Some questions in evolutionary developmental biology that I've formulated and have been puzzling over lately:
- Should defects that do not cause early, catastrophic effects (pleiotropy or otherwise) be expected to cause only milder or delayed negative effects? Is there a definite multimodal distribution? Or a long tail?
- What is the meaning of a living fossil? What governs the phenotypic rate of change of a clade? Can it be really said that a clade has not meaningfully changed in a long time? Do such clades genuinely exist, where we think they do?
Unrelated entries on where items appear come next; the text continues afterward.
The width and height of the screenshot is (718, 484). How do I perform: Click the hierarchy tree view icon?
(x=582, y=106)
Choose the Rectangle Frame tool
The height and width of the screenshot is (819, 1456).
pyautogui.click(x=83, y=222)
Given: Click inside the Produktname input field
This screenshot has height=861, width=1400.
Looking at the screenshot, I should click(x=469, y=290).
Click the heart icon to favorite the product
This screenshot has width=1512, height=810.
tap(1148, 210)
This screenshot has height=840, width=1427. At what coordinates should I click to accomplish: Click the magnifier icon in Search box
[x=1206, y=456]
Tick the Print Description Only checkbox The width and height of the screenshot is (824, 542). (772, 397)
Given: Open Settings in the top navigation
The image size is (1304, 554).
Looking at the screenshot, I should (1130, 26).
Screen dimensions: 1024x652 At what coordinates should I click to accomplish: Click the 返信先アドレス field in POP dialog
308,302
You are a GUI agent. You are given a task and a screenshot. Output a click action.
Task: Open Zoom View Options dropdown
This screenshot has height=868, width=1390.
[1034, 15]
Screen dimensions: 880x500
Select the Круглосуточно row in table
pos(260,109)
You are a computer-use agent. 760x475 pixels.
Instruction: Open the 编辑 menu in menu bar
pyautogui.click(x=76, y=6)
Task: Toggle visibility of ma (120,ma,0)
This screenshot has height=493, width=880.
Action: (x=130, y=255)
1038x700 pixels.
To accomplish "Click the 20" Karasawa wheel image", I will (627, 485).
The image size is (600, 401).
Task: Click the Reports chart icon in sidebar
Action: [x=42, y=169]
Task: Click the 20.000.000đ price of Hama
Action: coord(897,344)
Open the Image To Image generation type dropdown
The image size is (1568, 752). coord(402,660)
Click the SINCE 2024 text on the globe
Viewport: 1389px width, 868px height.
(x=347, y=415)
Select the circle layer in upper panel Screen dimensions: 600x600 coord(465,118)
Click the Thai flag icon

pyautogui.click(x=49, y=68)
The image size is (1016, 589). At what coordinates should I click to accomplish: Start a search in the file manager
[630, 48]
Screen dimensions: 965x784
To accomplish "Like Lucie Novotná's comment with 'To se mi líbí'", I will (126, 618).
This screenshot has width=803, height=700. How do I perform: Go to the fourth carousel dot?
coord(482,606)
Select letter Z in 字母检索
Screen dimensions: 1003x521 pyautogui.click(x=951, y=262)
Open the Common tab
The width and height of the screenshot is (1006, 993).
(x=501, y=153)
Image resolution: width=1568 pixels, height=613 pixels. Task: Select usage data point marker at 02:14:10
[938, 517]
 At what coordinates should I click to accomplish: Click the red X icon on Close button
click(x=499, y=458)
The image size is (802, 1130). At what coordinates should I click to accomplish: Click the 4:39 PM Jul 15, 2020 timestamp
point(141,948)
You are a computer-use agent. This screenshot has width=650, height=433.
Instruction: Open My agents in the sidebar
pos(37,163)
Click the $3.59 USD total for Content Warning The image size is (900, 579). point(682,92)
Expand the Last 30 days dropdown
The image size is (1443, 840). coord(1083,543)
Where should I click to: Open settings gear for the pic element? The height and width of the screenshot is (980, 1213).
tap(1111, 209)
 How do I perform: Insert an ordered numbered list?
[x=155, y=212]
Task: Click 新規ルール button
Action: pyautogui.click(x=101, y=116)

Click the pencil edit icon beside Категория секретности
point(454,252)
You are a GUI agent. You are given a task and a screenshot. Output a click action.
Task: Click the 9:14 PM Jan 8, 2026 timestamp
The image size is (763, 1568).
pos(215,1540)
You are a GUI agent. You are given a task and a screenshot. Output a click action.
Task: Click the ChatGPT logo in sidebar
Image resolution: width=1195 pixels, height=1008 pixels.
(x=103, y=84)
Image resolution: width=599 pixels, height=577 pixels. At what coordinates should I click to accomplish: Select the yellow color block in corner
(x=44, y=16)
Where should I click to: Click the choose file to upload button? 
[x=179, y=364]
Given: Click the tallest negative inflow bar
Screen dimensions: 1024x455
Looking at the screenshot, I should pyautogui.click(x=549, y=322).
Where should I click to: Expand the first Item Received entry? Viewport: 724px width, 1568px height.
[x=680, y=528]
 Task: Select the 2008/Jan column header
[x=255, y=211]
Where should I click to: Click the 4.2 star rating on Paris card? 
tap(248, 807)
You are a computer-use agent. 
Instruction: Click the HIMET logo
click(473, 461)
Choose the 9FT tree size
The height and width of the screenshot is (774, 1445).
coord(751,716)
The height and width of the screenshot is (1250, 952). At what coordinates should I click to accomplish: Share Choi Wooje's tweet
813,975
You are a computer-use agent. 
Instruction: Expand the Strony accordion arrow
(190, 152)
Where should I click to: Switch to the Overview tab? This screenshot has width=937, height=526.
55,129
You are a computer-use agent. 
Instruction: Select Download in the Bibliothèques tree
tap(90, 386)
And why haven't they changed when others have?
- Why do small sub-clades and even singleton species stick around? Shotgun extinction? Unique adaptations? Sheltered niches? Why don't they re-radiate? Why aren't more clades "bushy", rather than, as most large ones seem to be, thin-necked?
- How do specialized, early-branch-off clades (living fossils or not) maintain their edge, and why haven't others co-opted their niches?
- (Examples: mosses, sharks, amphibians, conifers)
- What governs the rate of growth of phenotypic complexity? Endogenous factors, like infrastructure and metabolism (though granted, the latter may be ecosystem-governed)? Exogenous factors, like ecosystem complexity? Merely a slow and steady ascent?
- How do non-interacting phenotypic features evolve concurrently, given the low bandwidth of feedback. Sexual reproduction only? Do the numbers really work out?